Dataset items
-- Opening Marker --
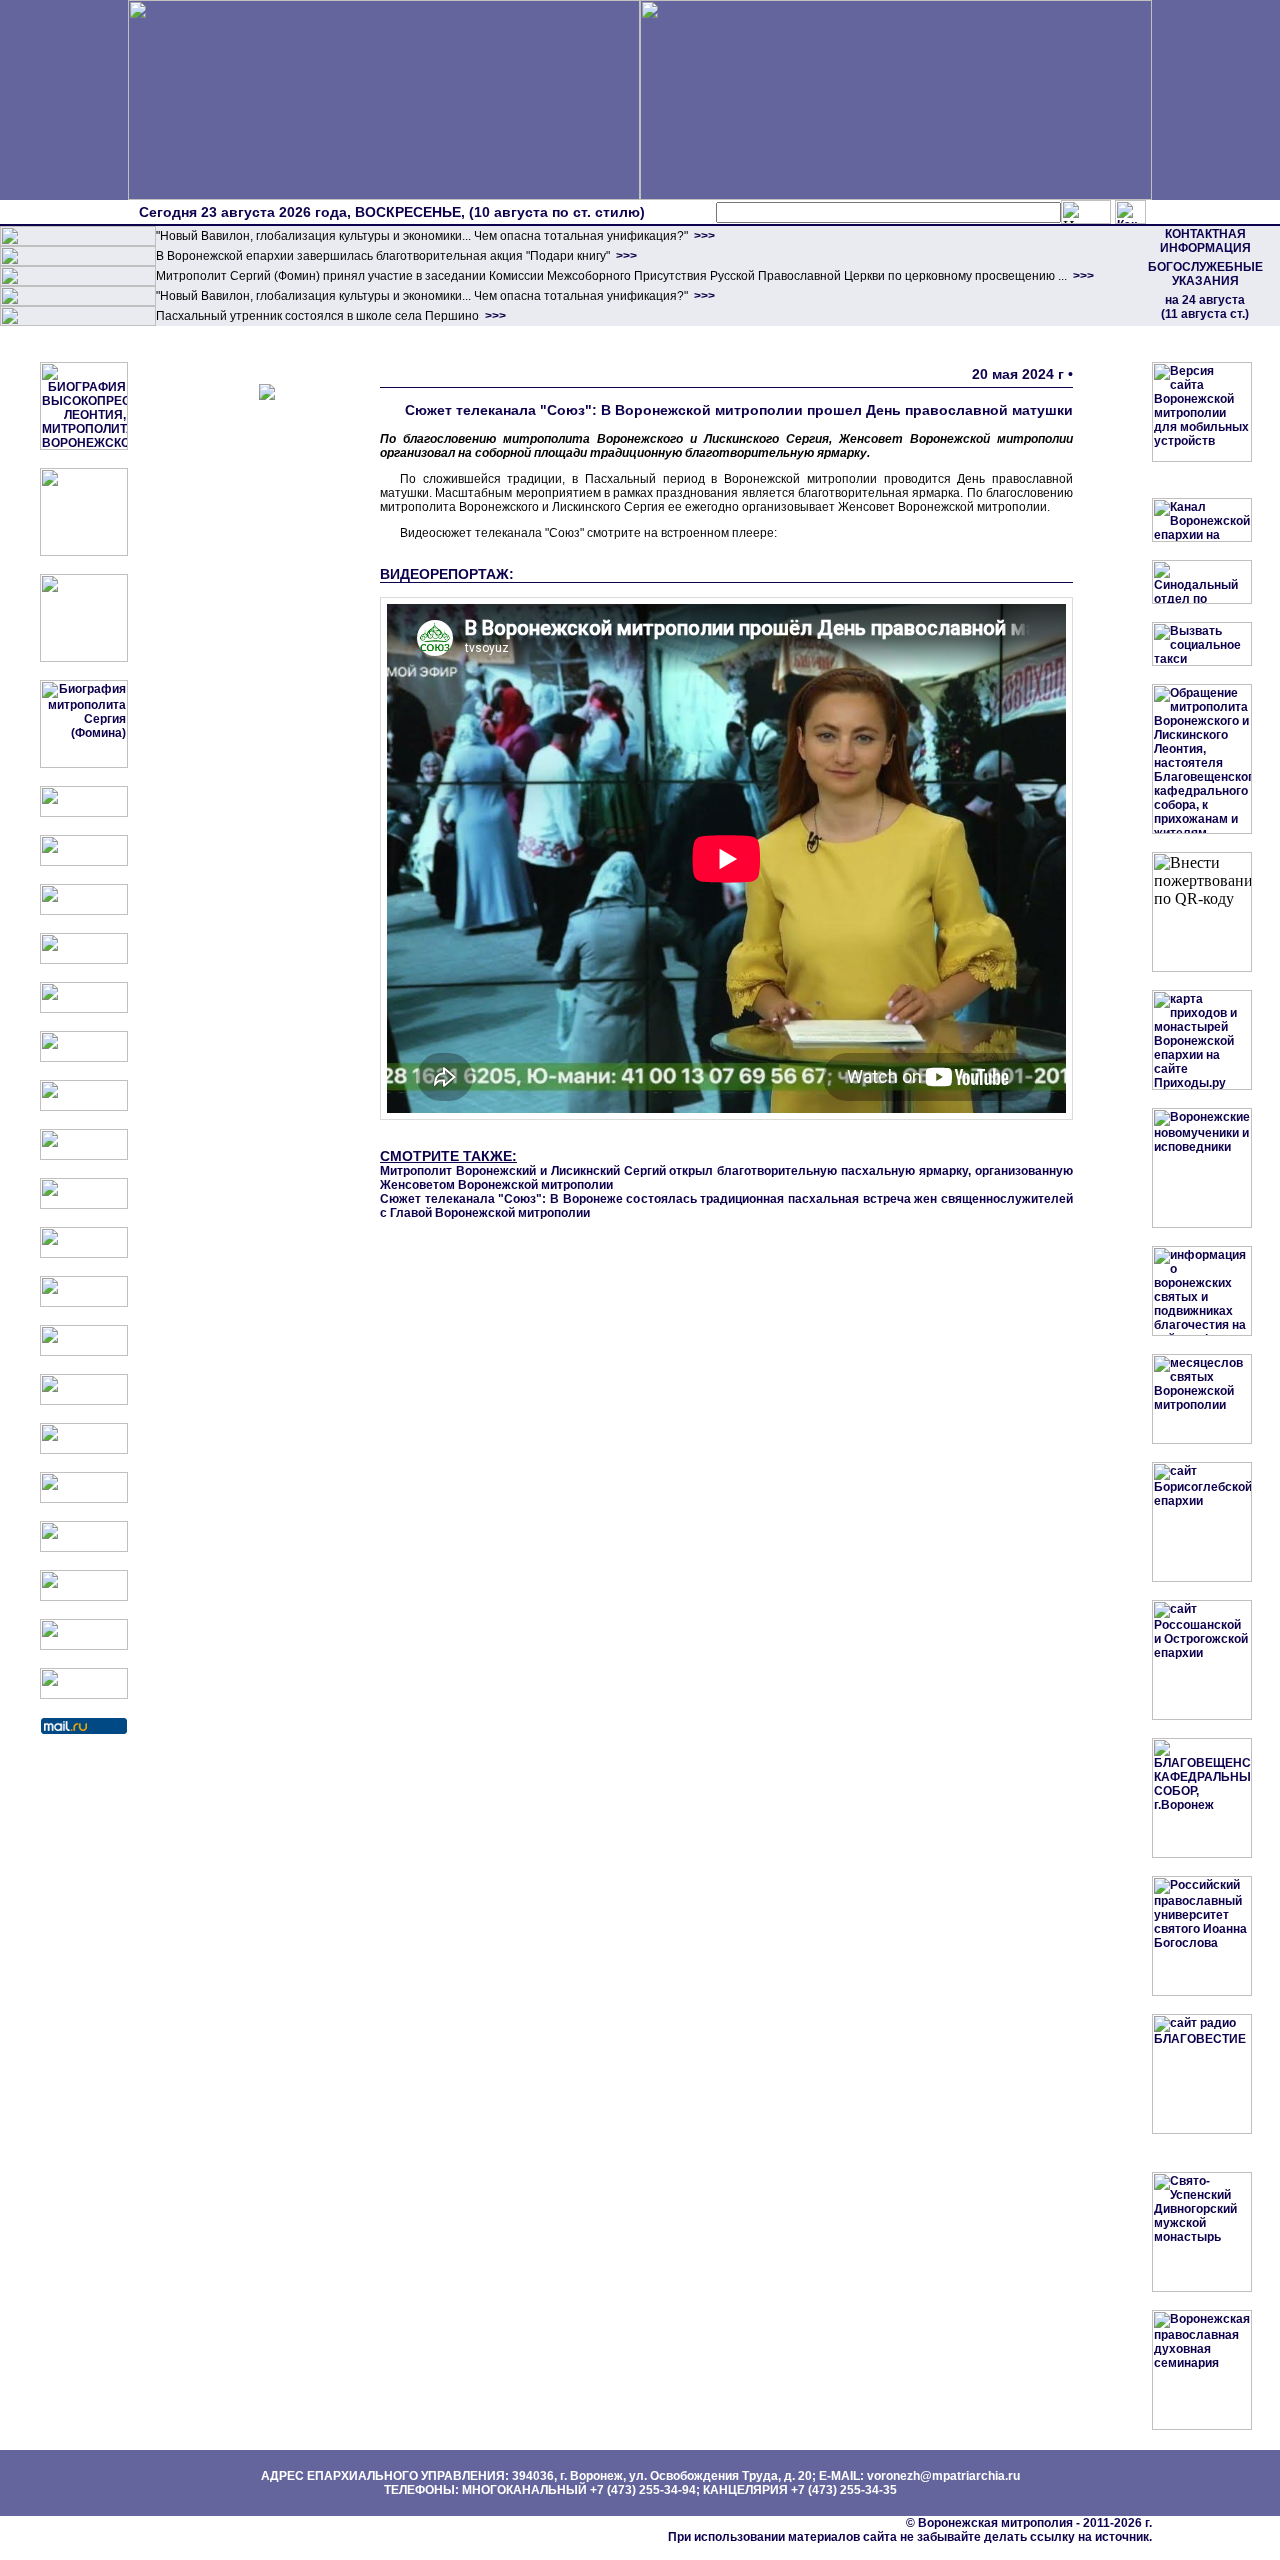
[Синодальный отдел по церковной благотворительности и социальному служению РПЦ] (84, 960)
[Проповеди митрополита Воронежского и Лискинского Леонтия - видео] (84, 552)
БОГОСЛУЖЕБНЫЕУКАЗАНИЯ (1205, 274)
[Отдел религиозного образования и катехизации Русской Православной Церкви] (84, 1009)
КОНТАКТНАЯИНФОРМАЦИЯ (1205, 241)
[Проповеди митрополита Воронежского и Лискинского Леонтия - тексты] (84, 658)
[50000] (78, 282)
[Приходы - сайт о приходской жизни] (84, 1303)
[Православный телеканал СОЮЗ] (84, 1058)
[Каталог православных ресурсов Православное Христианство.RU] (84, 1646)
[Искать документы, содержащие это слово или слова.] (1086, 212)
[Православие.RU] (84, 1352)
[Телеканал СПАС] (84, 1107)
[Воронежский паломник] (84, 1254)
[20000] (78, 262)
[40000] (78, 302)
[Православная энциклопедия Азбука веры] (84, 1450)
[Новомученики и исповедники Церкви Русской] (84, 911)
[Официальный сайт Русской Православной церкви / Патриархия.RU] (84, 813)
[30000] (78, 322)
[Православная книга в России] (84, 1597)
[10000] (78, 242)
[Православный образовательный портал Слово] (84, 1548)
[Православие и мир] (84, 1401)
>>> (703, 236)
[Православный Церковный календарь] (84, 862)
-- Closing Marker --
**Goal of the exercise:**
When copying the records above, please match them exactly but leave out all pictures.

**Final answer:**
[Синодальный отдел по церковной благотворительности и социальному служению РПЦ] (84, 960)
[Проповеди митрополита Воронежского и Лискинского Леонтия - видео] (84, 552)
БОГОСЛУЖЕБНЫЕУКАЗАНИЯ (1205, 274)
[Отдел религиозного образования и катехизации Русской Православной Церкви] (84, 1009)
КОНТАКТНАЯИНФОРМАЦИЯ (1205, 241)
[Проповеди митрополита Воронежского и Лискинского Леонтия - тексты] (84, 658)
[50000] (78, 282)
[Приходы - сайт о приходской жизни] (84, 1303)
[Православный телеканал СОЮЗ] (84, 1058)
[Каталог православных ресурсов Православное Христианство.RU] (84, 1646)
[Искать документы, содержащие это слово или слова.] (1086, 212)
[Православие.RU] (84, 1352)
[Телеканал СПАС] (84, 1107)
[Воронежский паломник] (84, 1254)
[20000] (78, 262)
[40000] (78, 302)
[Православная энциклопедия Азбука веры] (84, 1450)
[Новомученики и исповедники Церкви Русской] (84, 911)
[Официальный сайт Русской Православной церкви / Патриархия.RU] (84, 813)
[30000] (78, 322)
[Православная книга в России] (84, 1597)
[10000] (78, 242)
[Православный образовательный портал Слово] (84, 1548)
[Православие и мир] (84, 1401)
>>> (703, 236)
[Православный Церковный календарь] (84, 862)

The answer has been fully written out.